=== DATA PROVIDED ===

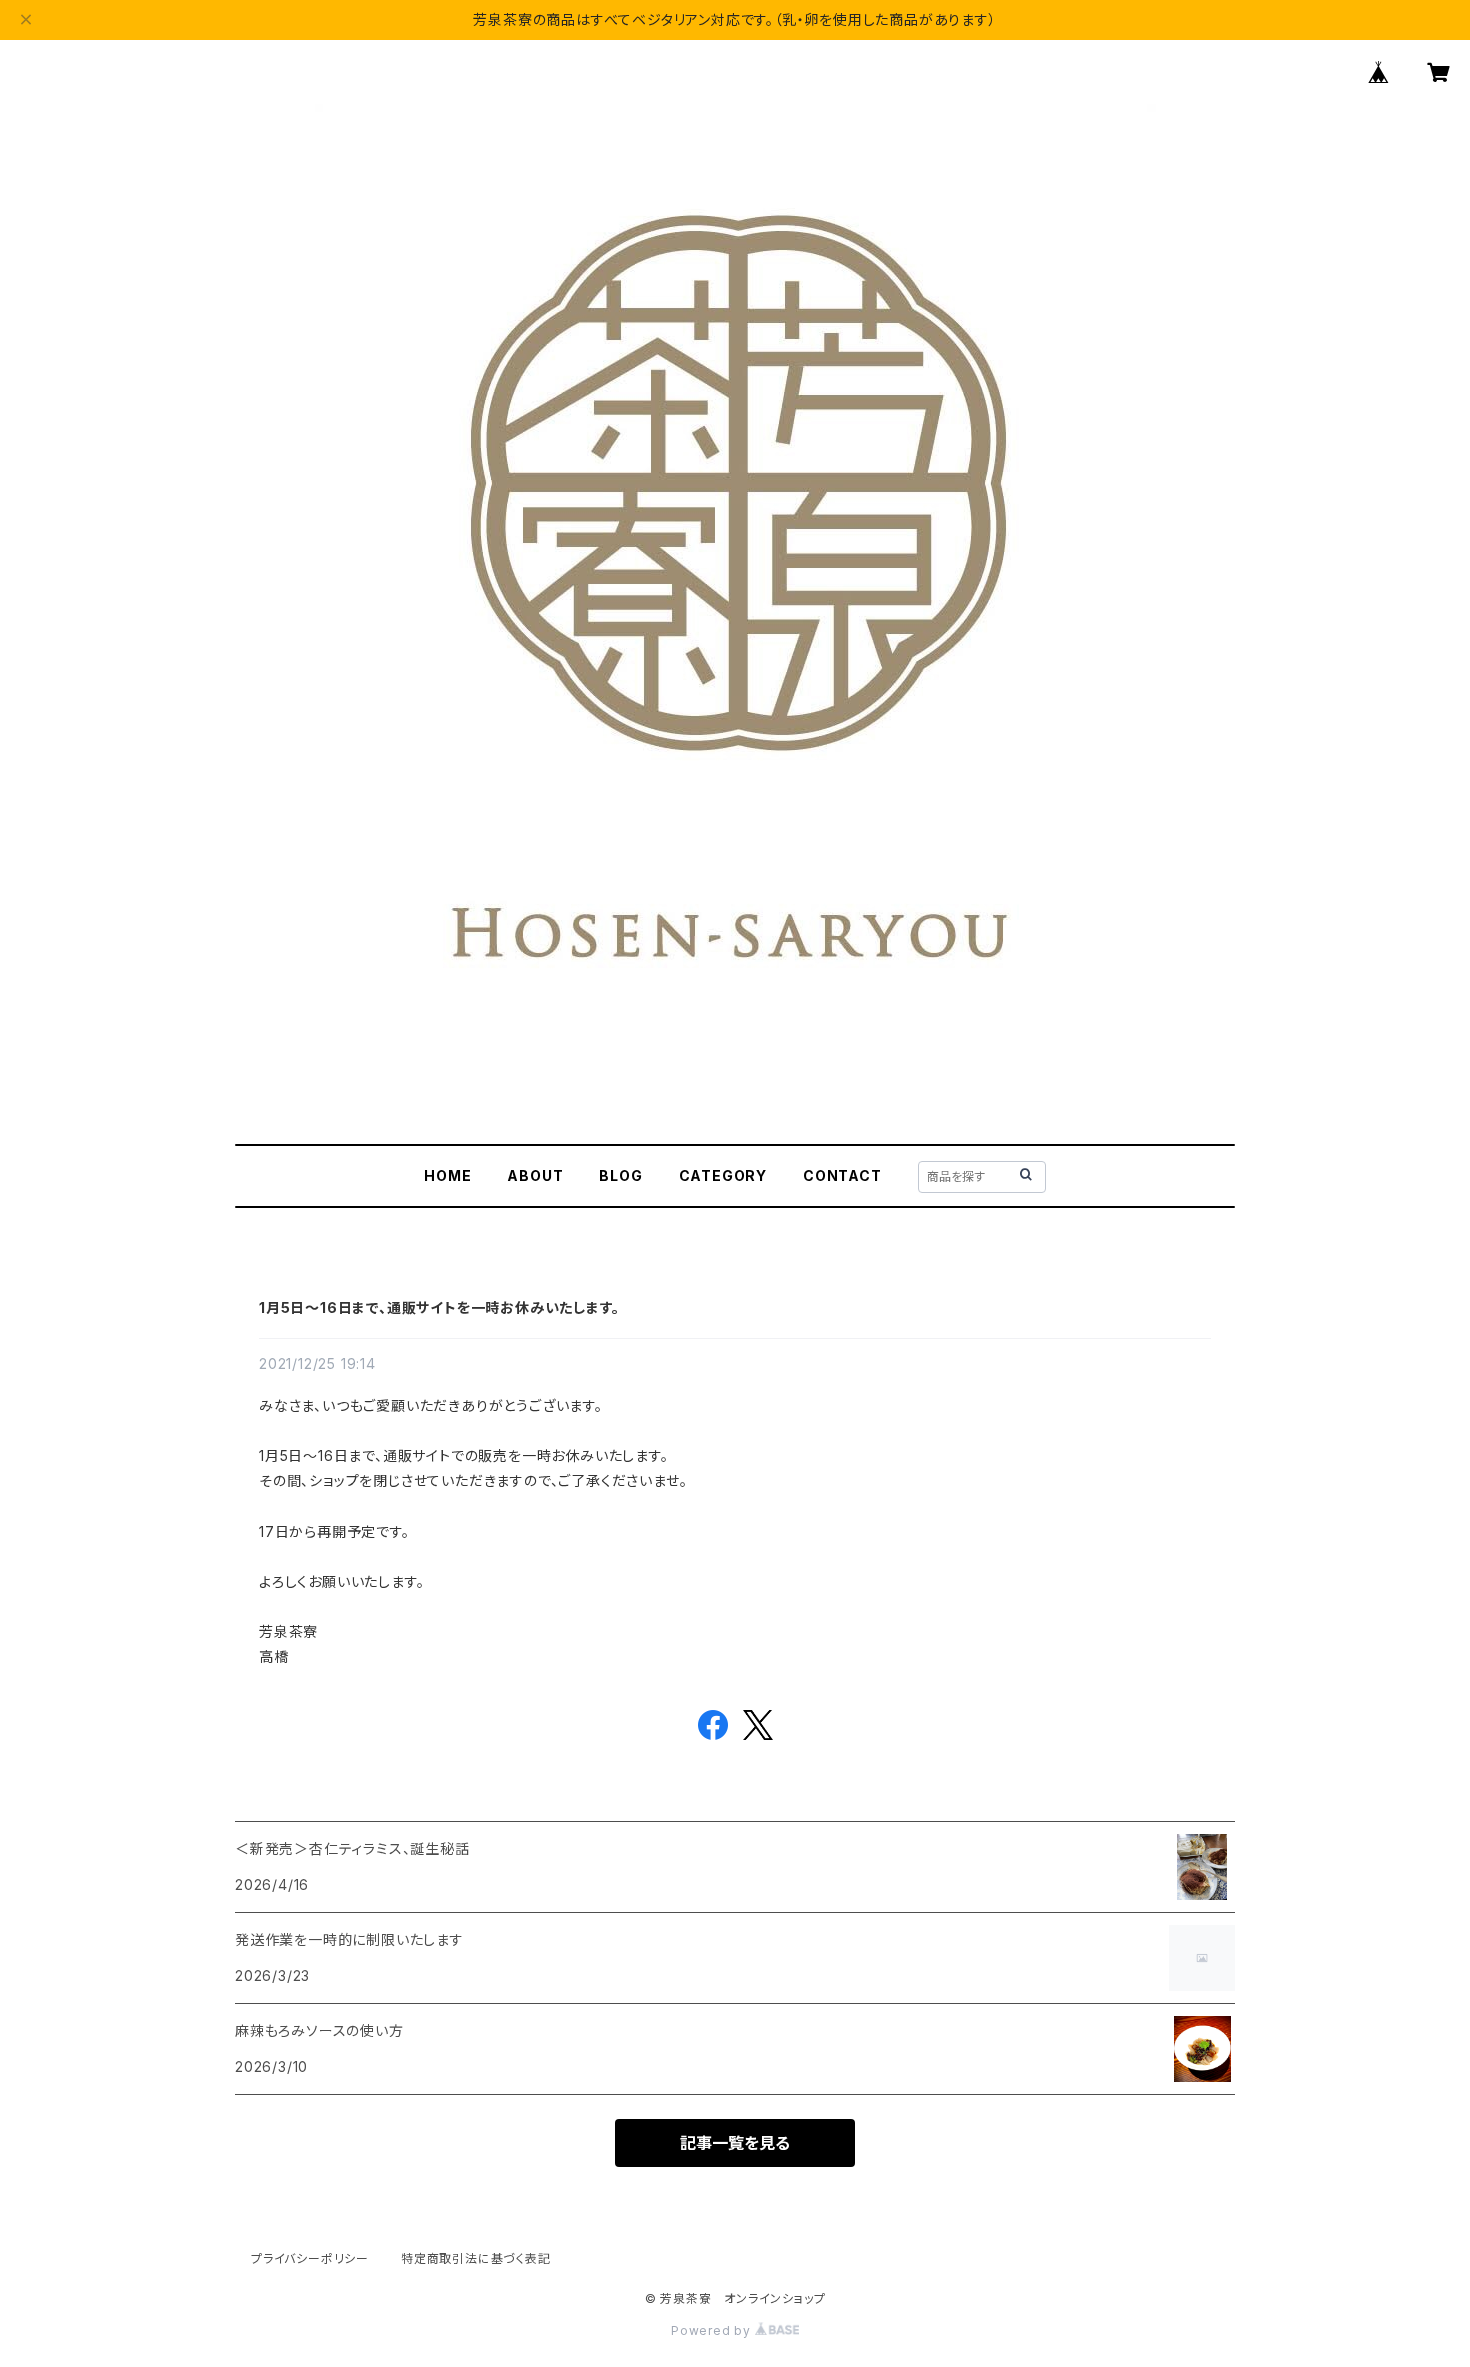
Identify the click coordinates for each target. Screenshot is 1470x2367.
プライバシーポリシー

===
=== DATA PROVIDED ===

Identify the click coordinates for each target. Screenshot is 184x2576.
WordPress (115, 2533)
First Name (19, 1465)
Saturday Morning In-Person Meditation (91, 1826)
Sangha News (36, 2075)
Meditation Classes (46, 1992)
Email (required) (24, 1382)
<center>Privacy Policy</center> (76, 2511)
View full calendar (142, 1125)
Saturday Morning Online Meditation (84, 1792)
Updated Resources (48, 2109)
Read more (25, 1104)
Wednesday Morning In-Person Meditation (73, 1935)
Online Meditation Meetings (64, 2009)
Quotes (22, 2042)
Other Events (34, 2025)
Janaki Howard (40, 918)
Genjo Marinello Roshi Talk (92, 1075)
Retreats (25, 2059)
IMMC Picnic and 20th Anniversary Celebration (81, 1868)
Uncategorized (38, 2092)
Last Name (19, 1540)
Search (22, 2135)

===

▶ **PROBLEM DETAILS**: Show every line in the listing above that carries the word "Person".

▶ **EXPECTED ANSWER**:
Saturday Morning In-Person Meditation (91, 1826)
Wednesday Morning In-Person Meditation (73, 1935)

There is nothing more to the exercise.